In the original patent the mode of attachment of the team to the cultivator is stated to be by the hooks I I "on the outer ends of the eveners, G G to which the draft animals are attached," while the reissue patent contains these words: "B B are draft plates, with projecting forward ends b, to which the draft animals may be attached direct, or by any suitable device." An examination of the machine discloses that the wheels are kept in the line of progression by the eveners G G and their connection, and when they are dispensed with and the hitch made direct, the wheels follow the animals, and may get out of the line of progression.
As it is admitted that if the eveners are elements of the second claim, the effect of their omission, and of hitching directly to the draft plates instead of to the eveners, would be to enlarge the claim, and as in our judgment this is precisely what was done, the reissue must be held to have been illegally expanded.
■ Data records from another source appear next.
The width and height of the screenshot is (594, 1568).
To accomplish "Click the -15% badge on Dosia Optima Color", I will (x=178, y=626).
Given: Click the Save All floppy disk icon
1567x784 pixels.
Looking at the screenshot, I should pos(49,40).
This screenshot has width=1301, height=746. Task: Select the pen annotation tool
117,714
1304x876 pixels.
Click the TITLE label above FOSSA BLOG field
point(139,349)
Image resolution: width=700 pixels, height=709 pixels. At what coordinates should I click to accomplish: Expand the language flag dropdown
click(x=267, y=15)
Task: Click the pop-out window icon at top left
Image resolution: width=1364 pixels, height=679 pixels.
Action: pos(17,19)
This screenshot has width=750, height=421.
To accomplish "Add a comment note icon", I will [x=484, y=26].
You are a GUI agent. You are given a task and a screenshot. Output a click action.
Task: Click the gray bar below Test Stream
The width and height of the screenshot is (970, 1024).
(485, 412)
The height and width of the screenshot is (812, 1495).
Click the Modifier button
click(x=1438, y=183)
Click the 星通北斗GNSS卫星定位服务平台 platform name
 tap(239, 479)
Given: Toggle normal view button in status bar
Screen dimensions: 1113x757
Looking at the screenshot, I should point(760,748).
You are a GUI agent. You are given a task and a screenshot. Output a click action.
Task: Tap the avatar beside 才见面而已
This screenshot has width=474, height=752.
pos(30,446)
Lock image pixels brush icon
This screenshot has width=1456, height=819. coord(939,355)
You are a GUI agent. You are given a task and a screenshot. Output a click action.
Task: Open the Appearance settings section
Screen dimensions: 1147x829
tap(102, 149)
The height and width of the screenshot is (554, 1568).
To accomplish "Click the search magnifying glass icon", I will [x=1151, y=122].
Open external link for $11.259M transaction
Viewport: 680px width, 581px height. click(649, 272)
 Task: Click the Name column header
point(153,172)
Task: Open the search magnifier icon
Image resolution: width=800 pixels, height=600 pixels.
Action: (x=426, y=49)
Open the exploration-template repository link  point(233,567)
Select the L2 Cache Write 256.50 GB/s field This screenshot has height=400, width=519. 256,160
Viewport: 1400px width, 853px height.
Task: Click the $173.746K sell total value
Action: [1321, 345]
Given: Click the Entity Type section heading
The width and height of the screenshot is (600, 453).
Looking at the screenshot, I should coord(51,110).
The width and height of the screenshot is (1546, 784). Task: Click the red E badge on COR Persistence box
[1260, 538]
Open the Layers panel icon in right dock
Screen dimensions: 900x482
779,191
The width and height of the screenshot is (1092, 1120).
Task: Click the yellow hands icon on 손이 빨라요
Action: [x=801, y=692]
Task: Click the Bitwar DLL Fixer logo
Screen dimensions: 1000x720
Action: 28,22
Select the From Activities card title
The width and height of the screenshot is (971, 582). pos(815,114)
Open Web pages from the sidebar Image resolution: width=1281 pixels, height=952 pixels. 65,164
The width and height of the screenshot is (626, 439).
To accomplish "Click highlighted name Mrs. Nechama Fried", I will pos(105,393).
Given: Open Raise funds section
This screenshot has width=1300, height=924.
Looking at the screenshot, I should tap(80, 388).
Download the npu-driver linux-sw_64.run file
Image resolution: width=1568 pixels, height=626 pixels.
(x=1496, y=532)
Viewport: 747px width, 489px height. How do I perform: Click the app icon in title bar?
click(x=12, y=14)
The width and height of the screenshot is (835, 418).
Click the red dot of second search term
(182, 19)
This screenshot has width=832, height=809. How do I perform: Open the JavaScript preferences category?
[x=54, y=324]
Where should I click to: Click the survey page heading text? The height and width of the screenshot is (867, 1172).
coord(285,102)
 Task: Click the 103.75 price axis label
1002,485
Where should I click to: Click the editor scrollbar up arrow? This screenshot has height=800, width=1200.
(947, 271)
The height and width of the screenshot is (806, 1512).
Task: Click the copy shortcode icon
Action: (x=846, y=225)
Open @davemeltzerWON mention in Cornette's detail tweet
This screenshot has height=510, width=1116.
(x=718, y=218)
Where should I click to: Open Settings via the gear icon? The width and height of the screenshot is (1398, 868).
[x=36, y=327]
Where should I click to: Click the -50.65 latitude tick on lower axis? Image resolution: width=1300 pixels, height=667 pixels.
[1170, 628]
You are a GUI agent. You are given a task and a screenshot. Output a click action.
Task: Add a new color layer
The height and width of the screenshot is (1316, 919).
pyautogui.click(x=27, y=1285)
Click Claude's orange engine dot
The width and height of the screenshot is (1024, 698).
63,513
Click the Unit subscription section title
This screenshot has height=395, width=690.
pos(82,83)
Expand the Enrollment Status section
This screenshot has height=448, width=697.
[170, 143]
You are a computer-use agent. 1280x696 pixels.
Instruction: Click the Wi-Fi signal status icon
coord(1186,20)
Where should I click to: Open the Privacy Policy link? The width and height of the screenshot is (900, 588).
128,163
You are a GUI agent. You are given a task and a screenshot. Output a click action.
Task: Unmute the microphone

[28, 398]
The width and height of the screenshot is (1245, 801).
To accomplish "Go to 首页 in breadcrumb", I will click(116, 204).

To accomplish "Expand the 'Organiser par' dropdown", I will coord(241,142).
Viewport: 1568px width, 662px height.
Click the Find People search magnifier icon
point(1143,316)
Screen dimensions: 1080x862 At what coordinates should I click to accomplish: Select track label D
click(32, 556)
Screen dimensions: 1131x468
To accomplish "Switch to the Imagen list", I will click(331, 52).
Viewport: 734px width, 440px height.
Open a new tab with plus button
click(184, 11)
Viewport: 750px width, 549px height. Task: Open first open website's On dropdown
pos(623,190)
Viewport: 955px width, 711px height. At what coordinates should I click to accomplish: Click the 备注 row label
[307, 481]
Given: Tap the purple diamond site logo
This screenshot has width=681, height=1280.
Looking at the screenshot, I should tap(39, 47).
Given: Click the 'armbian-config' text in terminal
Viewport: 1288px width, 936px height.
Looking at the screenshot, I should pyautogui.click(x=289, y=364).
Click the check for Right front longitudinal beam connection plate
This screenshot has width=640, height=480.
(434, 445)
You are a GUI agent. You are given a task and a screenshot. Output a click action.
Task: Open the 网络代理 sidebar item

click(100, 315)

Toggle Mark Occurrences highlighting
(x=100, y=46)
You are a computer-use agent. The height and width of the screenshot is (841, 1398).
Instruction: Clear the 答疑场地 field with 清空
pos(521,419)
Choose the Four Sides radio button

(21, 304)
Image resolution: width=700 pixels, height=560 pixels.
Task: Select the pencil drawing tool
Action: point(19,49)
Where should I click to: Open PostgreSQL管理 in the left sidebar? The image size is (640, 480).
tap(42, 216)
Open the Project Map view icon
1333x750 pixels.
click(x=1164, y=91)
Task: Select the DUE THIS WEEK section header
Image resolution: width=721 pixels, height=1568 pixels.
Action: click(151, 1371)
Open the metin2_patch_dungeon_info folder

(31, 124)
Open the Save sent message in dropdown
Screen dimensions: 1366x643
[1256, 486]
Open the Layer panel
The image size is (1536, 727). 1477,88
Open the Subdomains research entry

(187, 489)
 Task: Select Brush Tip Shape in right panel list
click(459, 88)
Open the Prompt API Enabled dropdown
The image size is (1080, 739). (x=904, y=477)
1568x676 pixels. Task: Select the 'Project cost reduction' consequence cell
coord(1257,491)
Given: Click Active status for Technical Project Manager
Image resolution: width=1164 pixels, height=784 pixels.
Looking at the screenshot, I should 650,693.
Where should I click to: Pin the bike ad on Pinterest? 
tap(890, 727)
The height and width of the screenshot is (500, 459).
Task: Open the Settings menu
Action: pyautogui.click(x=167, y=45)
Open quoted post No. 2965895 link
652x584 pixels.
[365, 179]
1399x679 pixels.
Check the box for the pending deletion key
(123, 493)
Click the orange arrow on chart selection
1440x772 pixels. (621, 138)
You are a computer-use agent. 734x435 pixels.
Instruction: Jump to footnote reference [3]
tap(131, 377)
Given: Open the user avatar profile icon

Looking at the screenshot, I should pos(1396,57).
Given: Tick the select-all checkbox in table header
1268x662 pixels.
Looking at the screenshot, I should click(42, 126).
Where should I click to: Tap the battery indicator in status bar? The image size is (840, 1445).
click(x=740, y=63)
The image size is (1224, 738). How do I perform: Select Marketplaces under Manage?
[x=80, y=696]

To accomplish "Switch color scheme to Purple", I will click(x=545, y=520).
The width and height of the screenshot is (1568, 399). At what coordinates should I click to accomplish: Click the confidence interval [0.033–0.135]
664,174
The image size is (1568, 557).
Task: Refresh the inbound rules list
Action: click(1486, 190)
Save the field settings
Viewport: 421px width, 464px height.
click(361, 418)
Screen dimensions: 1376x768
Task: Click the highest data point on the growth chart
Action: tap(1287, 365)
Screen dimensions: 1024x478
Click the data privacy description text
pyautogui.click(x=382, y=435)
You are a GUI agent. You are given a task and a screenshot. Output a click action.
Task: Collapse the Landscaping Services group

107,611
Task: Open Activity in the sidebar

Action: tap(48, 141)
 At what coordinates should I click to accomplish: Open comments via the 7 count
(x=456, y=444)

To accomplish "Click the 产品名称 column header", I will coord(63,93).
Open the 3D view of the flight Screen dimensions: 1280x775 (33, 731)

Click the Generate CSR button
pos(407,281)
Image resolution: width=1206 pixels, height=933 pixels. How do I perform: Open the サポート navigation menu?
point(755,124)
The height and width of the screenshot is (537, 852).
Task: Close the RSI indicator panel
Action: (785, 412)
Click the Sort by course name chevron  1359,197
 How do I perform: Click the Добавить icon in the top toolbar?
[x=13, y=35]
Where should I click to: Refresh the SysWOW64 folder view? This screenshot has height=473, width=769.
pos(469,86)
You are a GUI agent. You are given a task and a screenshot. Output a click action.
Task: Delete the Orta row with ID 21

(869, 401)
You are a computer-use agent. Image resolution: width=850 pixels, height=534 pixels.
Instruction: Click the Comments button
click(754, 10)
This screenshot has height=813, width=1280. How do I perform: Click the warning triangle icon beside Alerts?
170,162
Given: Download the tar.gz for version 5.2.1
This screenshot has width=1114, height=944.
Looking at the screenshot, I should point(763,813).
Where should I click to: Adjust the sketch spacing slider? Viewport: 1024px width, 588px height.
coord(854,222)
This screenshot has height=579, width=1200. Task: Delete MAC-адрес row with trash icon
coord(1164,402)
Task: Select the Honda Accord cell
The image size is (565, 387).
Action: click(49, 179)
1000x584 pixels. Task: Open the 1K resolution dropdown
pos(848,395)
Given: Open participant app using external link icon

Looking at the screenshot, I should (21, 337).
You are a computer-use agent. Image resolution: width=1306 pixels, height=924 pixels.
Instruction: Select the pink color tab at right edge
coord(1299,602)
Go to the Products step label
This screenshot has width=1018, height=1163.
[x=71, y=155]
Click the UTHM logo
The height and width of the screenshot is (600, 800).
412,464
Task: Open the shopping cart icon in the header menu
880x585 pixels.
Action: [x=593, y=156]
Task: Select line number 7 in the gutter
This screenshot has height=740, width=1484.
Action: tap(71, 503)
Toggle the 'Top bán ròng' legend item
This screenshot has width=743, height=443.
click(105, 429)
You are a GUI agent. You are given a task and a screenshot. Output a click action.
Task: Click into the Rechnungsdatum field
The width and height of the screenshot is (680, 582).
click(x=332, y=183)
It may also be observed that the connecting bow in the original patent, called an "axle," consists of a central curved portion with a plate attached to each end, and two spindle plates, a combination of five parts. In the reissue, the axle chanroblesvirtualawlibrary
and side plates are treated as one part, making, with the two spindle draft plates, three parts. There is therefore an omission in the latter combination which tends, by reducing the number of elements, to render its scope less narrow than that of the original.
As we have seen, the original first claim was for
"the axle A, having plates B hinged to the wheel spindle plates C, so that the wheels are retained in the line of progression when one is in advance of the other, as set forth."
The second claim of the reissue is for
"the axle A, hinged to the wheel spindle or draft plates, B B so that the wheels are retained in the line of progression by the draft of the animals, when one is in advance of the other, substantially as described, and for the purpose specified."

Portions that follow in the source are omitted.